There are more mundane questions too: is it wrong to let our kids play games on the phone for a couple hours to take a break?
Technology shifts our values, creating tension between the generations. The man who memorized Homer may resent writing, the lace weaver the loom, and the horse-rider the car. I value writing, and AI chat bots are likely to devalue good writing because, for many uses, AI writes good enough. Just as, for most uses, machine-woven dress is good enough. There are new skills to master and value.
One may wonder, how far will it all go? With enough time, could technology progress to the point where, someday, a machine control our thoughts? Will we all have our own spaceship like the people in Star Wars?
Technological progress may continue to be impressive, but it in certain ways it will always be limited. In this article, I’ll discuss some of these ways.
A scientific law is a statement, based on repeated experiments or observations, that describe or predict a range of natural phenomena.
Scientific laws summarize the results of experiments or observations, usually within a certain range of application.

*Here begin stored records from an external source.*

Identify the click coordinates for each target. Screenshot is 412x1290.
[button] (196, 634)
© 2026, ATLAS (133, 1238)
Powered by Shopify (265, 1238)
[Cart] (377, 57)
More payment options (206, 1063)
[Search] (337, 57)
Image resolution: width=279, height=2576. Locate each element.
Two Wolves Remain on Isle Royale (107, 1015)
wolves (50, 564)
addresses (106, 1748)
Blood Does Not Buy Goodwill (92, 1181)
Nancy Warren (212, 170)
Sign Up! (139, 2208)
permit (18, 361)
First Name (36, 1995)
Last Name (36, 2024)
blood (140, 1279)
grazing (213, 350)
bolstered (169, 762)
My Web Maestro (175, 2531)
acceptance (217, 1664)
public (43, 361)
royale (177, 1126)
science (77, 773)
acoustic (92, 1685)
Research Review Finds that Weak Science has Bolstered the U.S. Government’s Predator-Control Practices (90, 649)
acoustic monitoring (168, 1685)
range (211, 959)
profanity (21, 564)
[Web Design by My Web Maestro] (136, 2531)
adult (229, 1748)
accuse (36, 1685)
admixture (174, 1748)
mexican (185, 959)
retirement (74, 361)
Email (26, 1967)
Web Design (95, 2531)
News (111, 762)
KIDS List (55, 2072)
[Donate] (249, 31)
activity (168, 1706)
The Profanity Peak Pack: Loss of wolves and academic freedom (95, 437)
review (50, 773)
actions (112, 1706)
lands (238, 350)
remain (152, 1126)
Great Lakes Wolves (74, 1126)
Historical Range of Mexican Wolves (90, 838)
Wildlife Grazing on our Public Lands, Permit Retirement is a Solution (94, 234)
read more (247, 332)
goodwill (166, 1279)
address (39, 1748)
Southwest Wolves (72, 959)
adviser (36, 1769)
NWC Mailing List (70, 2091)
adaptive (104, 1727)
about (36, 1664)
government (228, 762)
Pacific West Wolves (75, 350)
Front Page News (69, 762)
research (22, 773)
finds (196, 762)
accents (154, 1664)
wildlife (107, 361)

In general, the accuracy of a law does not change when a new theory of the relevant phenomenon is worked out, but rather the scope of the law's application, since the mathematics or statement representing the law does not change. As with other kinds of scientific knowledge, scientific laws do not express absolute certainty, as mathematical theorems or identities do. A scientific law may be contradicted, restricted, or extended by future observations.

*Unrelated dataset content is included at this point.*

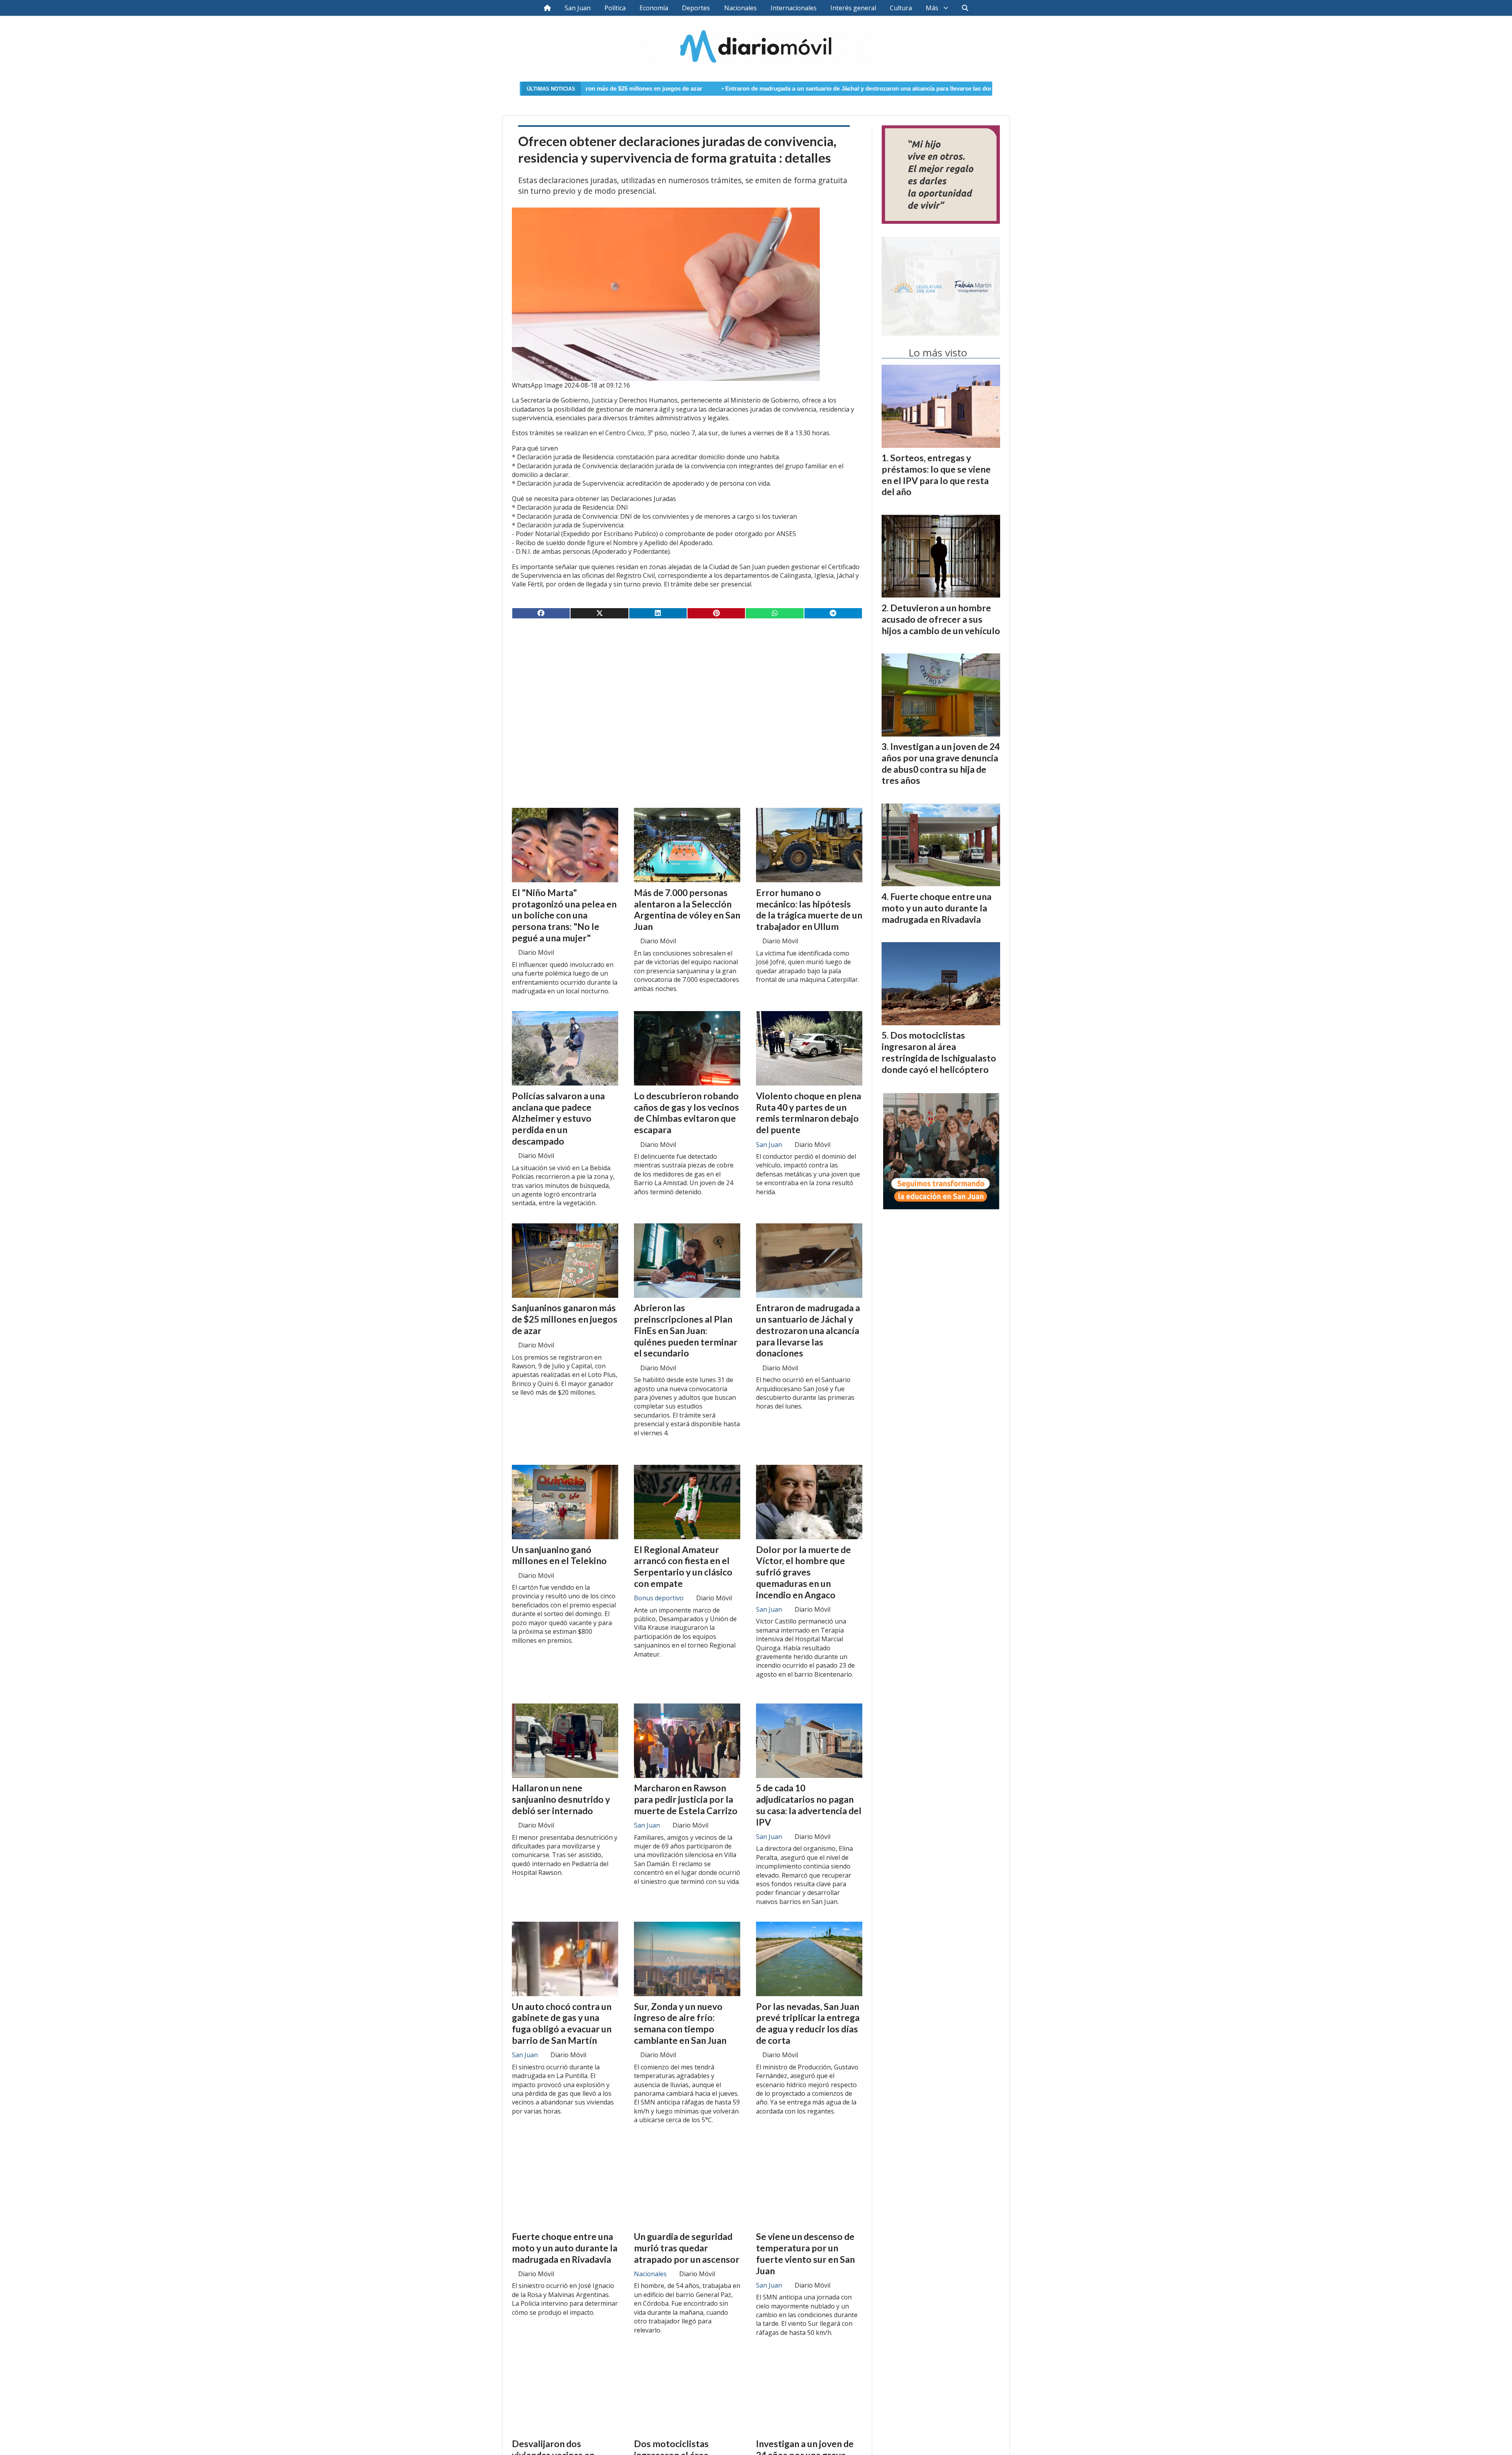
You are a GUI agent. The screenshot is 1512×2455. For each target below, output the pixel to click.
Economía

Scientific law constrains technology. No technology, for example, can violate the conservation of mass or the Heisenberg uncertainty principle.
Many systems exhibit chaotic behavior. This means that small differences in initial conditions, such as those caused by measurement errors or rounding errors in numerical computation, can lead to widely diverging outcomes. As a result, long-term prediction of their behavior is impossible.
There exists a class of problems known as "undecidable problems" that cannot be solved by any possible program. Any program designed to solve these problems would sometimes give incorrect answers or run indefinitely without providing an answer.
There are also many problems that require an effectively infinite amount of computation. The “NP-Hard” problems are an example.
Despite technological progress, there will always be problems that cannot be solved, either in theory or in practice.